Supplied information ->

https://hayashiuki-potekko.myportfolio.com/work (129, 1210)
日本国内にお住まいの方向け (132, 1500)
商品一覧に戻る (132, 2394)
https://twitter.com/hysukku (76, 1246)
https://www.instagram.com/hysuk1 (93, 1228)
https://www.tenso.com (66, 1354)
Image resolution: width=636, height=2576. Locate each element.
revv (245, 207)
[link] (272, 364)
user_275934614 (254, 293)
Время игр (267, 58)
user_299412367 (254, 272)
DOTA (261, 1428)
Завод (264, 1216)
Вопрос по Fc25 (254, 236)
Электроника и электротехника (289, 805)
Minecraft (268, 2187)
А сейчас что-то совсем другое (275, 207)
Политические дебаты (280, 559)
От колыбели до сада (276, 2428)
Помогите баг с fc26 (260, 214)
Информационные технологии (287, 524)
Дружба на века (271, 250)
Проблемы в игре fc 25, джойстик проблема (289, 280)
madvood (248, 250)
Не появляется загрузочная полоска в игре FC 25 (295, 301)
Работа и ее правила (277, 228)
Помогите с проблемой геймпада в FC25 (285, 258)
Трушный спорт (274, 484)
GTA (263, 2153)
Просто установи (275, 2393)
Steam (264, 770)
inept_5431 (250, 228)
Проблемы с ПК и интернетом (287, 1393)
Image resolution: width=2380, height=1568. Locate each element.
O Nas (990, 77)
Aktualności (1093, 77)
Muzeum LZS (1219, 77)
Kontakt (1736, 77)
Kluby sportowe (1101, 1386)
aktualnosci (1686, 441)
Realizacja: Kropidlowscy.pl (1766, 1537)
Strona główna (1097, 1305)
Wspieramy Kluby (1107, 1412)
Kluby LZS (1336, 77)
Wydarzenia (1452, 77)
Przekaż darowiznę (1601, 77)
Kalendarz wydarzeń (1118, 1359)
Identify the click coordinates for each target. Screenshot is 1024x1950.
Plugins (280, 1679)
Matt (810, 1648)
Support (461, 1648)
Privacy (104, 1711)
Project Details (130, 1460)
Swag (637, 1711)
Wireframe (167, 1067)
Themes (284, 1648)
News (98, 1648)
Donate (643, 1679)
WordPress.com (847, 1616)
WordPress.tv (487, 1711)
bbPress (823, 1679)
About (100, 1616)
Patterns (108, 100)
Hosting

Task item -> Please make the answer a complete, exact reproduction of the records.

Task result ->
https://hayashiuki-potekko.myportfolio.com/work (129, 1210)
日本国内にお住まいの方向け (132, 1500)
商品一覧に戻る (132, 2394)
https://twitter.com/hysukku (76, 1246)
https://www.instagram.com/hysuk1 (93, 1228)
https://www.tenso.com (66, 1354)
Image resolution: width=636, height=2576. Locate each element.
revv (245, 207)
[link] (272, 364)
user_275934614 (254, 293)
Время игр (267, 58)
user_299412367 (254, 272)
DOTA (261, 1428)
Завод (264, 1216)
Вопрос по Fc25 (254, 236)
Электроника и электротехника (289, 805)
Minecraft (268, 2187)
А сейчас что-то совсем другое (275, 207)
Политические дебаты (280, 559)
От колыбели до сада (276, 2428)
Помогите баг с fc26 (260, 214)
Информационные технологии (287, 524)
Дружба на века (271, 250)
Проблемы в игре fc 25, джойстик проблема (289, 280)
madvood (248, 250)
Не появляется загрузочная полоска в игре FC 25 (295, 301)
Работа и ее правила (277, 228)
Помогите с проблемой геймпада в FC25 (285, 258)
Трушный спорт (274, 484)
GTA (263, 2153)
Просто установи (275, 2393)
Steam (264, 770)
inept_5431 (250, 228)
Проблемы с ПК и интернетом (287, 1393)
Image resolution: width=2380, height=1568. Locate each element.
O Nas (990, 77)
Aktualności (1093, 77)
Muzeum LZS (1219, 77)
Kontakt (1736, 77)
Kluby sportowe (1101, 1386)
aktualnosci (1686, 441)
Realizacja: Kropidlowscy.pl (1766, 1537)
Strona główna (1097, 1305)
Wspieramy Kluby (1107, 1412)
Kluby LZS (1336, 77)
Wydarzenia (1452, 77)
Przekaż darowiznę (1601, 77)
Kalendarz wydarzeń (1118, 1359)
Identify the click coordinates for each target. Screenshot is 1024x1950.
Plugins (280, 1679)
Matt (810, 1648)
Support (461, 1648)
Privacy (104, 1711)
Project Details (130, 1460)
Swag (637, 1711)
Wireframe (167, 1067)
Themes (284, 1648)
News (98, 1648)
Donate (643, 1679)
WordPress.com (847, 1616)
WordPress.tv (487, 1711)
bbPress (823, 1679)
About (100, 1616)
Patterns (108, 100)
Hosting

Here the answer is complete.